◆ Instructions to follow ◆
The answer should be an exact copy of the data.

Provided entries: Begin

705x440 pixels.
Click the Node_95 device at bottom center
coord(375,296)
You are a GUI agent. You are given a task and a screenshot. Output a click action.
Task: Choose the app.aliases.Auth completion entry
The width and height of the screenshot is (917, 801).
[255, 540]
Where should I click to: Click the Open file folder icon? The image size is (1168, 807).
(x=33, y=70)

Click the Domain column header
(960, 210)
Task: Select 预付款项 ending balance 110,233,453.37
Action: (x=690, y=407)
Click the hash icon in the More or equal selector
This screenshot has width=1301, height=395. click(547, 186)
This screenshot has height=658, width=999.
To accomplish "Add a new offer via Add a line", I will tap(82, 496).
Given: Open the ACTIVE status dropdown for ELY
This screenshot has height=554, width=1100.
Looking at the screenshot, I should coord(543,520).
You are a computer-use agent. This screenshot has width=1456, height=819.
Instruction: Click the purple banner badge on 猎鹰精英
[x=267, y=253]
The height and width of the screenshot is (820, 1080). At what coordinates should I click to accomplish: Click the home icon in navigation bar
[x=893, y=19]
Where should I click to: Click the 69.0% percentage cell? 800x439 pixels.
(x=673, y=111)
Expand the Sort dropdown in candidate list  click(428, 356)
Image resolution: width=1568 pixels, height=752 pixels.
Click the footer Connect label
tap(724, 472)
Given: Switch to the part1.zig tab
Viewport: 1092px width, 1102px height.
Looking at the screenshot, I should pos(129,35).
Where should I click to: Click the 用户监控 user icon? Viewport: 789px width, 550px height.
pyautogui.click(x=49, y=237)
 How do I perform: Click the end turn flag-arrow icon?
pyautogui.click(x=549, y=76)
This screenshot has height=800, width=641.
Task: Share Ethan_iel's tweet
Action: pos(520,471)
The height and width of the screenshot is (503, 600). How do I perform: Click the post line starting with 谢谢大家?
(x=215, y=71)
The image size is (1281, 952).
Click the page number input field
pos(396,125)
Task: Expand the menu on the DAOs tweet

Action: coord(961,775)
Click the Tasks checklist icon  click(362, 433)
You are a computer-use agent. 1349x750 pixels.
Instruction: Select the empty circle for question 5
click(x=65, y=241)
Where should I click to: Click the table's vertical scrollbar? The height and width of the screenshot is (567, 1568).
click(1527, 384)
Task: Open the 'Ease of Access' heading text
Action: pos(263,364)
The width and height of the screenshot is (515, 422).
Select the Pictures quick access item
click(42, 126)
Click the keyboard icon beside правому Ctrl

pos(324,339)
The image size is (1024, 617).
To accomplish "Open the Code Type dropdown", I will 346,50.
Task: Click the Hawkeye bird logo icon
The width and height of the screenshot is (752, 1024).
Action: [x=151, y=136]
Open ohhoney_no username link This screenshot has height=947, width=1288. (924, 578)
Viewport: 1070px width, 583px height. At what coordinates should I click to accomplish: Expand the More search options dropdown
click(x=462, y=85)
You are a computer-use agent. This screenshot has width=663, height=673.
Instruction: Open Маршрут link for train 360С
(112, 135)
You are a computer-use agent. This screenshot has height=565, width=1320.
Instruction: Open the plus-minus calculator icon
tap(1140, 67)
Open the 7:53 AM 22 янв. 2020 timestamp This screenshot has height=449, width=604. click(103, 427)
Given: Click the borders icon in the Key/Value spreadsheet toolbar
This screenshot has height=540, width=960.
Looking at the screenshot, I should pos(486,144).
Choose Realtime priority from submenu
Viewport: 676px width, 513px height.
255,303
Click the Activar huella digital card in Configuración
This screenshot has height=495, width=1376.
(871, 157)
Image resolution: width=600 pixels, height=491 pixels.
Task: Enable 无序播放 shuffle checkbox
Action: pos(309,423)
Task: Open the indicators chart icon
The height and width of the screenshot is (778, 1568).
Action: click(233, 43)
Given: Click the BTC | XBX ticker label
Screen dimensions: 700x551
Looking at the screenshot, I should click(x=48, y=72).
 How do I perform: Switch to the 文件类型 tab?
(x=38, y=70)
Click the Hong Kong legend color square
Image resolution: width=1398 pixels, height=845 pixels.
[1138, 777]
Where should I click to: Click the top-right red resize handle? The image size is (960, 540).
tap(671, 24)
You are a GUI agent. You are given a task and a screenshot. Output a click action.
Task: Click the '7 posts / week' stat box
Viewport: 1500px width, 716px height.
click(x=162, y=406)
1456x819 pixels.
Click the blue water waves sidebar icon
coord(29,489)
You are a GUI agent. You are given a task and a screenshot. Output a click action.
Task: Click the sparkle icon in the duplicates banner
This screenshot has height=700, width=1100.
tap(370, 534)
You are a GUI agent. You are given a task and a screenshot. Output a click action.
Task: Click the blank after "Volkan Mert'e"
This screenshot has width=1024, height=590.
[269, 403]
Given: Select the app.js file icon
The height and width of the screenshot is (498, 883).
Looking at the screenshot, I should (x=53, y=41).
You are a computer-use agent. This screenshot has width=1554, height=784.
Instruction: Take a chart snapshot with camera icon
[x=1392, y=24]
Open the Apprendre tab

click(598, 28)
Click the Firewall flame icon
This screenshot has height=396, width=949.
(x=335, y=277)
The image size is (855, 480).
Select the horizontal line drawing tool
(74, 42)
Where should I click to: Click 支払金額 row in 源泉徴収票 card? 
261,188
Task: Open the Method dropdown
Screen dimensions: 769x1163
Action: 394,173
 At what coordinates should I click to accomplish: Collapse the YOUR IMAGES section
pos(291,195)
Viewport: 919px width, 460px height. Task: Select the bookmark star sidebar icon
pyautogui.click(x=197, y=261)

Provided entries: End

◆ Answer to the exercise ◆
705x440 pixels.
Click the Node_95 device at bottom center
coord(375,296)
You are a GUI agent. You are given a task and a screenshot. Output a click action.
Task: Choose the app.aliases.Auth completion entry
The width and height of the screenshot is (917, 801).
[255, 540]
Where should I click to: Click the Open file folder icon? The image size is (1168, 807).
(x=33, y=70)

Click the Domain column header
(960, 210)
Task: Select 预付款项 ending balance 110,233,453.37
Action: (x=690, y=407)
Click the hash icon in the More or equal selector
This screenshot has width=1301, height=395. click(547, 186)
This screenshot has height=658, width=999.
To accomplish "Add a new offer via Add a line", I will tap(82, 496).
Given: Open the ACTIVE status dropdown for ELY
This screenshot has height=554, width=1100.
Looking at the screenshot, I should coord(543,520).
You are a computer-use agent. This screenshot has width=1456, height=819.
Instruction: Click the purple banner badge on 猎鹰精英
[x=267, y=253]
The height and width of the screenshot is (820, 1080). At what coordinates should I click to accomplish: Click the home icon in navigation bar
[x=893, y=19]
Where should I click to: Click the 69.0% percentage cell? 800x439 pixels.
(x=673, y=111)
Expand the Sort dropdown in candidate list  click(428, 356)
Image resolution: width=1568 pixels, height=752 pixels.
Click the footer Connect label
tap(724, 472)
Given: Switch to the part1.zig tab
Viewport: 1092px width, 1102px height.
Looking at the screenshot, I should pos(129,35).
Where should I click to: Click the 用户监控 user icon? Viewport: 789px width, 550px height.
pyautogui.click(x=49, y=237)
 How do I perform: Click the end turn flag-arrow icon?
pyautogui.click(x=549, y=76)
This screenshot has height=800, width=641.
Task: Share Ethan_iel's tweet
Action: pos(520,471)
The height and width of the screenshot is (503, 600). How do I perform: Click the post line starting with 谢谢大家?
(x=215, y=71)
The image size is (1281, 952).
Click the page number input field
pos(396,125)
Task: Expand the menu on the DAOs tweet

Action: coord(961,775)
Click the Tasks checklist icon  click(362, 433)
You are a computer-use agent. 1349x750 pixels.
Instruction: Select the empty circle for question 5
click(x=65, y=241)
Where should I click to: Click the table's vertical scrollbar? The height and width of the screenshot is (567, 1568).
click(1527, 384)
Task: Open the 'Ease of Access' heading text
Action: pos(263,364)
The width and height of the screenshot is (515, 422).
Select the Pictures quick access item
click(42, 126)
Click the keyboard icon beside правому Ctrl

pos(324,339)
The image size is (1024, 617).
To accomplish "Open the Code Type dropdown", I will 346,50.
Task: Click the Hawkeye bird logo icon
The width and height of the screenshot is (752, 1024).
Action: [x=151, y=136]
Open ohhoney_no username link This screenshot has height=947, width=1288. (924, 578)
Viewport: 1070px width, 583px height. At what coordinates should I click to accomplish: Expand the More search options dropdown
click(x=462, y=85)
You are a computer-use agent. This screenshot has width=663, height=673.
Instruction: Open Маршрут link for train 360С
(112, 135)
You are a computer-use agent. This screenshot has height=565, width=1320.
Instruction: Open the plus-minus calculator icon
tap(1140, 67)
Open the 7:53 AM 22 янв. 2020 timestamp This screenshot has height=449, width=604. click(103, 427)
Given: Click the borders icon in the Key/Value spreadsheet toolbar
This screenshot has height=540, width=960.
Looking at the screenshot, I should pos(486,144).
Choose Realtime priority from submenu
Viewport: 676px width, 513px height.
255,303
Click the Activar huella digital card in Configuración
This screenshot has height=495, width=1376.
(871, 157)
Image resolution: width=600 pixels, height=491 pixels.
Task: Enable 无序播放 shuffle checkbox
Action: pos(309,423)
Task: Open the indicators chart icon
The height and width of the screenshot is (778, 1568).
Action: click(233, 43)
Given: Click the BTC | XBX ticker label
Screen dimensions: 700x551
Looking at the screenshot, I should click(x=48, y=72).
 How do I perform: Switch to the 文件类型 tab?
(x=38, y=70)
Click the Hong Kong legend color square
Image resolution: width=1398 pixels, height=845 pixels.
[1138, 777]
Where should I click to: Click the top-right red resize handle? The image size is (960, 540).
tap(671, 24)
You are a GUI agent. You are given a task and a screenshot. Output a click action.
Task: Click the '7 posts / week' stat box
Viewport: 1500px width, 716px height.
click(x=162, y=406)
1456x819 pixels.
Click the blue water waves sidebar icon
coord(29,489)
You are a GUI agent. You are given a task and a screenshot. Output a click action.
Task: Click the sparkle icon in the duplicates banner
This screenshot has height=700, width=1100.
tap(370, 534)
You are a GUI agent. You are given a task and a screenshot. Output a click action.
Task: Click the blank after "Volkan Mert'e"
This screenshot has width=1024, height=590.
[269, 403]
Given: Select the app.js file icon
The height and width of the screenshot is (498, 883).
Looking at the screenshot, I should (x=53, y=41).
You are a computer-use agent. This screenshot has width=1554, height=784.
Instruction: Take a chart snapshot with camera icon
[x=1392, y=24]
Open the Apprendre tab

click(598, 28)
Click the Firewall flame icon
This screenshot has height=396, width=949.
(x=335, y=277)
The image size is (855, 480).
Select the horizontal line drawing tool
(74, 42)
Where should I click to: Click 支払金額 row in 源泉徴収票 card? 
261,188
Task: Open the Method dropdown
Screen dimensions: 769x1163
Action: 394,173
 At what coordinates should I click to accomplish: Collapse the YOUR IMAGES section
pos(291,195)
Viewport: 919px width, 460px height. Task: Select the bookmark star sidebar icon
pyautogui.click(x=197, y=261)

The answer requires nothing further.